Yıllarca onu görmekten kaçarken, aslında kardeşlerimden de kaçmıştım. Bütün o bastırdığım duygular, boğazımda düğümlenmiş kelimeler gibi bir bir yüzeye çıkıyordu. Bana annelik yapmayı beceremeyen kadının, onlara nasıl anne olduğunu görmekten kaçtım. Beni terk eden, bana sevgisini esirgeyen bir kadının, onlara nasıl sarıldığını görmekten kaçtım. Yıllardır içimde susturduğum bu acı, şimdi gerçek bir çığlığa dönüşüyordu.
Düşünceler dört bir yandan beni kuşatırken, araba aniden yavaşladı. Camdan dışarı baktığımda, ağaçların arasında kaybolmuş, heybetiyle göz kamaştıran bir köşk gördüm. Aman Allah'ım… Bu ne? Bir ev değil, gerçek bir köşk!
Fatih Amca'nın zengin olduğunu biliyordum, ama böylesini hayal bile etmemiştim. Kafamın içinde bu düşünceler dolanırken, açılan ağzımı kapatmak için kendime çeki düzen verdim. Gözümün önünde canlanan tablo, onun yeniden yaptığı seçimi yüzüme tokat gibi vuruyordu. Kendime bile itiraf edemediğim bir kırgınlık, boğazımda bir düğüm oldu. Boşuna Fatih Amca’yla evlenmemiş…
"Geldik, efendim," dedi. Görmediğimi sanıyordu ya da az önceki tepkimden dolayı benimle dalga geçiyordu.
"Evet, görüyorum. Teşekkür ederim," dedim.
Araba durur durmaz kapı açıldı ve önce onun indiğini gördüm, ardından diğer aile üyeleri. Derin bir nefes alıp kulaklığımı kulağımdan çıkararak boynuma taktım. Çantamı alıp kapıyı açtım. Arabadan inmemle, işte, karşımdaydı. Çok da değişmemişti, bıraktığım gibiydi; belki de daha güzeldi. Saçları hatırladığımdan daha sarı, gözleriyse daha derindi. Masmavi, içime işleyen bir deniz gibiydi.

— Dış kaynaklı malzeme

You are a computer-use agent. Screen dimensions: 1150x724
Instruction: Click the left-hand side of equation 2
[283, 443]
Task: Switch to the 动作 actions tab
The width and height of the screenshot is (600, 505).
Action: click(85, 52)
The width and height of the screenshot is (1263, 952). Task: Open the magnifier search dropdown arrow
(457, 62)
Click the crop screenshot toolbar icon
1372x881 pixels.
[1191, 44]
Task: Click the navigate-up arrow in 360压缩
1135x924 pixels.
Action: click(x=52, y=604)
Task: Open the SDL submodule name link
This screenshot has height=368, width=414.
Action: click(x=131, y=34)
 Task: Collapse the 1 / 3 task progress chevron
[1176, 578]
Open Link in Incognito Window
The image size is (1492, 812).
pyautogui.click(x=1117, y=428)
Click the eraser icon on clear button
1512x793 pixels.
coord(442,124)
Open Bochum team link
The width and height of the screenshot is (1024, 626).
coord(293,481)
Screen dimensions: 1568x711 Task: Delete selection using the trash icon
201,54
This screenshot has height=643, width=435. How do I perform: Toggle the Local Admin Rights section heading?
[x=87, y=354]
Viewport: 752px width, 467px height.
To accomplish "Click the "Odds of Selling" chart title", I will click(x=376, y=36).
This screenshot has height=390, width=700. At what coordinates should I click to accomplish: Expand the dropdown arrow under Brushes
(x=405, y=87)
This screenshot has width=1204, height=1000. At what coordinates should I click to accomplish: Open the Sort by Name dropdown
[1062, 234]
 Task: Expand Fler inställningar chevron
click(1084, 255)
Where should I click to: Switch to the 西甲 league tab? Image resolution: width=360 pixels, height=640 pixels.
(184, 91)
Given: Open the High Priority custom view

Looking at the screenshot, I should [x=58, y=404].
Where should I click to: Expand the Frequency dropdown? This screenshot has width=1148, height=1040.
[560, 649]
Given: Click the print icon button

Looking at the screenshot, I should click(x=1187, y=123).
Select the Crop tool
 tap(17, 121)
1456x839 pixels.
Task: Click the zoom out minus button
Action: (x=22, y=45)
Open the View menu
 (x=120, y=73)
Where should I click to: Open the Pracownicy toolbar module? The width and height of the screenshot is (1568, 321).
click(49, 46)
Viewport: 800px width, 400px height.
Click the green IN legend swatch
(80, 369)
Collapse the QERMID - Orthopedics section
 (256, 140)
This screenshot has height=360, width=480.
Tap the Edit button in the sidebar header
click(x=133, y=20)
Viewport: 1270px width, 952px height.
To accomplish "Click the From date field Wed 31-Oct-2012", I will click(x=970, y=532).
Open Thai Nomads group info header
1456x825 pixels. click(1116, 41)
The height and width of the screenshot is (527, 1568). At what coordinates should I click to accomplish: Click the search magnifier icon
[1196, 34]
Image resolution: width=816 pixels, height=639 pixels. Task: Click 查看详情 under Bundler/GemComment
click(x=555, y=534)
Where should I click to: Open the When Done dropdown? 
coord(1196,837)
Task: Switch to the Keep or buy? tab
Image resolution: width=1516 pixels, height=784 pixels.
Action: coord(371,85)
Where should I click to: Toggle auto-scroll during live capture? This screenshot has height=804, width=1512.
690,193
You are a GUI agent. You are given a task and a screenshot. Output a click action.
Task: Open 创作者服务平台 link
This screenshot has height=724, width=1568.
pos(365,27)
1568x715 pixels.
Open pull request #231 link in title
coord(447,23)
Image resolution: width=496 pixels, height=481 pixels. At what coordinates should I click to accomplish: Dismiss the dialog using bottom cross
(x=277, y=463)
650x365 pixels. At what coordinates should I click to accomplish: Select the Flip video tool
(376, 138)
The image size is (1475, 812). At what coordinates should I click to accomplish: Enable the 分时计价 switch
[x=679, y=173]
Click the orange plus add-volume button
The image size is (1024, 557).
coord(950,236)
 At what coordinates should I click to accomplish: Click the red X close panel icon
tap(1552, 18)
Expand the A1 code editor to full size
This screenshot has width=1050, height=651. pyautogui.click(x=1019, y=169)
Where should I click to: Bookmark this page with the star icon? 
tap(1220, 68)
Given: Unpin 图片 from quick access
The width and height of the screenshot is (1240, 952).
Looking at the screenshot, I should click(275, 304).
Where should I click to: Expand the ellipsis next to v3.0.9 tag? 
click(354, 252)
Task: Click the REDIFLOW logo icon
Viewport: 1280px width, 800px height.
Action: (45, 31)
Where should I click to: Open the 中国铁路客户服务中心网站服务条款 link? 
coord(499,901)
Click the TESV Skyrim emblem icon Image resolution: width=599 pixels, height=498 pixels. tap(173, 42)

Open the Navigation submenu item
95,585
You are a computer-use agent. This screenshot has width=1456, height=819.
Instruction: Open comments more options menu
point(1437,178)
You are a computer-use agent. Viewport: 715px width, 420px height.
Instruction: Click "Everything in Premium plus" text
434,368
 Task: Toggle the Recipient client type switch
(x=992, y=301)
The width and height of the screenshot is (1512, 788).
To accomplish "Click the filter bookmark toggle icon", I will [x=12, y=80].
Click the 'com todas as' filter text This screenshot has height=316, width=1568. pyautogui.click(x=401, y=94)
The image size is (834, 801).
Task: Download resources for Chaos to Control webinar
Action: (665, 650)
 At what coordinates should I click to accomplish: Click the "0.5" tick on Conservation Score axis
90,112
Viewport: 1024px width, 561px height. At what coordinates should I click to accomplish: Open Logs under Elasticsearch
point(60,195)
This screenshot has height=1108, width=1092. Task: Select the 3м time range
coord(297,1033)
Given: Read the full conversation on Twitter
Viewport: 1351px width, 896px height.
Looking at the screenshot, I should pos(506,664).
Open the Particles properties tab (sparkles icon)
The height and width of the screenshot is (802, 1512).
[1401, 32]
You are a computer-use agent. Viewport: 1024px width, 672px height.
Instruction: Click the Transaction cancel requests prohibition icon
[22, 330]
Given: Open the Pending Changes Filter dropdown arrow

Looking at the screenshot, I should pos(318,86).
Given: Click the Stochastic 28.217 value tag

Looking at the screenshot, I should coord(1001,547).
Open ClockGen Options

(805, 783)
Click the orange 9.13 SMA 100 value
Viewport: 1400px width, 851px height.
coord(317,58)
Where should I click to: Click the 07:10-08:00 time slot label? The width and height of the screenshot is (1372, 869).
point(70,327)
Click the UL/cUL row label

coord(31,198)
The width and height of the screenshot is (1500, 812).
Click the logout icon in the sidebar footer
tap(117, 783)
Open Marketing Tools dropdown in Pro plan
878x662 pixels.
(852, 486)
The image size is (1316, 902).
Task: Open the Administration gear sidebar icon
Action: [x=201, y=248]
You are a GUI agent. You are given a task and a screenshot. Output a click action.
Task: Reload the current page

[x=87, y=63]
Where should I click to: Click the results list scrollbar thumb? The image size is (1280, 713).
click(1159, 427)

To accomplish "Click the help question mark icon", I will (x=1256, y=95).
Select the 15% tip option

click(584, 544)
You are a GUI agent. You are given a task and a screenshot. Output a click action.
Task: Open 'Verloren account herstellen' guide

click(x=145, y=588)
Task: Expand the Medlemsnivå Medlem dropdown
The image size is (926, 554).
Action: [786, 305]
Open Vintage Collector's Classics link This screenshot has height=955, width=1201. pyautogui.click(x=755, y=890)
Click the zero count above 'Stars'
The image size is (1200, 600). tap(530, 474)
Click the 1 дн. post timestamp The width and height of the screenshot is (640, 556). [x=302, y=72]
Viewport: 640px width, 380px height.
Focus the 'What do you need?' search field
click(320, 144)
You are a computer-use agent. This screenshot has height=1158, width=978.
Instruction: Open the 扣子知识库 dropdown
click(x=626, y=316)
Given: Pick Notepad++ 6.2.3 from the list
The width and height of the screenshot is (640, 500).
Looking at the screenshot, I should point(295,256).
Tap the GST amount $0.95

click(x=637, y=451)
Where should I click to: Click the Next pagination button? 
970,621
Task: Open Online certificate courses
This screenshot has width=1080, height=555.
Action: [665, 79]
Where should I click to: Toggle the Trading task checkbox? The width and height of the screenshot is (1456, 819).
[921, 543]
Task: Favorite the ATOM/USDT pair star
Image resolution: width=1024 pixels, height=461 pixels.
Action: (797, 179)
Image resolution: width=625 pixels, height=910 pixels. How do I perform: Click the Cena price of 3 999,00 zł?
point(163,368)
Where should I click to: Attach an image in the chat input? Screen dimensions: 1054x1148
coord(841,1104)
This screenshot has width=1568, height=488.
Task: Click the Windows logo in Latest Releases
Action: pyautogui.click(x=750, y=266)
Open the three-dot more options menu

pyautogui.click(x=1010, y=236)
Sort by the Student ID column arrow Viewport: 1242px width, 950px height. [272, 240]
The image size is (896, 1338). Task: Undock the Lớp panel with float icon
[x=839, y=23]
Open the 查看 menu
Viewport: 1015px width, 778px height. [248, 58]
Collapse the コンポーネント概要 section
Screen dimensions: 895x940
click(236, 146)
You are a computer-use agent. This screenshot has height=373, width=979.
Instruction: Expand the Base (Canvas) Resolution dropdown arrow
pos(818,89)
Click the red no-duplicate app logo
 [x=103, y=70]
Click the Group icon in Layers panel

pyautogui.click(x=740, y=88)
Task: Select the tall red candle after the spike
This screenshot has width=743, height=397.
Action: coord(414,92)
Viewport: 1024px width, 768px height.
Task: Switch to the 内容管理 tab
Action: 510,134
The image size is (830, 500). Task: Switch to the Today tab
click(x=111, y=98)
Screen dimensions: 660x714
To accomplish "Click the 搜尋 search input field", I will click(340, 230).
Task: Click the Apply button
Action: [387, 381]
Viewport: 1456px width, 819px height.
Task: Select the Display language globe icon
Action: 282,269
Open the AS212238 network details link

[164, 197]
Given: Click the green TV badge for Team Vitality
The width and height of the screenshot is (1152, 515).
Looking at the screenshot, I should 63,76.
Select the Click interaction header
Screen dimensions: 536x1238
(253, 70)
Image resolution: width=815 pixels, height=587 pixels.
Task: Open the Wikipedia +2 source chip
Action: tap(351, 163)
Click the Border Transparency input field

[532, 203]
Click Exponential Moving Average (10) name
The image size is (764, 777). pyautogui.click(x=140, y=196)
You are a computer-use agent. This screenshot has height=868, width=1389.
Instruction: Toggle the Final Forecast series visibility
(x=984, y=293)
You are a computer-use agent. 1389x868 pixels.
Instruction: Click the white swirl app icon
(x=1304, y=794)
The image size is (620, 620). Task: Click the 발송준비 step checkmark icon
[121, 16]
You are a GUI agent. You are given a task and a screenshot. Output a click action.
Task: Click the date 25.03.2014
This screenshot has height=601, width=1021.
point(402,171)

Birbirimize bakıyorduk, öylece. Hiçbir hamle yapmadan, yalnızca bakışlarımızın sözüyle duruyorduk. Ben onu nasıl inceliyorsam o da beni öyle incelemekteydi. Gözleri her geçen saniye daha dolgun bir hüzne bürünüyordu; ne yapacağını bilmez haldeydi sanki. Yanında duran Fatih Amca'nın koluna dokunmasıyla, trans halinden çıkmışçasına irkildi. Ellerini ağzına götürüp bana doğru birkaç adım attı ve tam önümde durdu. Gözlerimin içine bakıyordu; mavi gözleri yaşla dolmuş, yüzünde hüzün ve mutluluğun karmaşık bir tebessümü vardı.
"Aman Tanrım, Lavinya… geldin. Buradasın, geldin… geldin," dedi. Gözlerinden yaşlar süzülürken hem ağlıyor hem gülümsüyordu. Arkasına dönüp "Fatih, geldi! Görüyorsun değil mi? Lavinya burada!" dedi, sonra tekrar bana döndü. Herkes bizi izliyordu. Ben ise yalnızca ona bakıyordum; içimde hissettiğim dalgaları, yüreğimdeki kasırgayı tarif edemiyordum. Dışarıdan da hissediliyor muydu acaba bu depremler?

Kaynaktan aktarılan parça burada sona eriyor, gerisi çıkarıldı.